THIRD ADDENDUM TO LEASE
Exhibit 10.91
THIRD
ADDENDUM TO LEASE
THIS THIRD ADDENDUM TO LEASE (“Third Addendum”) is made and entered into as of this 31st
day of October, 2001, by and between GEE ASPORA LLC, a California limited liability company (“Landlord”), and CALYPTE BIOMEDICAL CORPORATION, a Delaware corporation (“Tenant”).
RECITALS
A. Landlord’s predecessors-in-interest, Commercial Center Bank, a California corporation (“Commercial”) and Tech Center Partners, a California general partnership (“Tech Center”), and Tenant entered into
an Agreement to Lease dated July 22, 1992, that certain First Addendum to Lease dated September 20, 1992 and that certain Second Addendum to Lease dated July 21, 1997 (collectively, the “Lease”) covering those certain premises consisting
of approximately Twenty Thousand Three Hundred Eleven (20,311) rentable square feet in that certain building situated in the City of Alameda, County of Alameda, State of California, and more commonly known as a 0000 Xxxxxx Xxx Xxxxxxx (the
“Premises”).
B. Landlord acquired fee title to certain real property and title to improvements, including
the Premises, from Tech Center and succeeded to the interest of Tech Center and Commercial under the Lease.

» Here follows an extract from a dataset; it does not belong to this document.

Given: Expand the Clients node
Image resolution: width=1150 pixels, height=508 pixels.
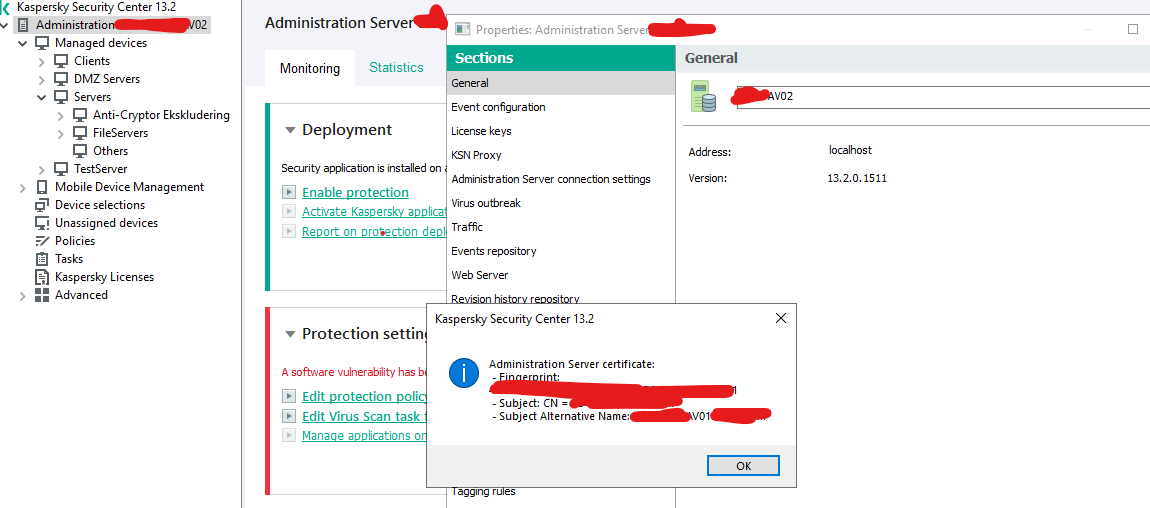Looking at the screenshot, I should pos(42,61).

C. Landlord and Tenant now desire to amend the Lease according to the terms and conditions set forth herein. Capitalized terms used in this Addendum and not otherwise defined shall have the meaning ascribed to them in the Lease.
AGREEMENT
NOW, THEREFORE, for valuable consideration, the receipt and sufficiency of which are hereby acknowledged, the parties hereto agree as follows:
1. Condition Precedent To Lease Addendum. This Amendment and the parties’ obligations hereunder are subject to the receipt by Landlord, no later than fifteen
(15) business days after the date hereof, of the Lender’s Consent, as hereinafter defined. Landlord hereby agrees to use diligent efforts to obtain the Lender’s Consent by such date; however, if Landlord does not receive the Lender’s
Consent by such date, this Amendment shall, at Landlord’s option, thereupon be null and void and of no further force or effect and, in such case, neither party shall have any further rights, obligations, or liabilities hereunder. As used
herein, the term “Lender’s Consent” means either (i) a written consent to this Amendment in a form reasonably satisfactory to Landlord, executed by the holder of the promissory note secured by that certain Deed of Trust (the
“Deed of Trust”) encumbering the fee interest in the real property of which the Premises are a part) recorded on April 27, 1999 in the Official Records of Alameda County, California at Series No. 99166785 (the “Lender”) or (ii)
Lender’s deemed approval of this Addendum pursuant to the terms and conditions of the Deed of Trust.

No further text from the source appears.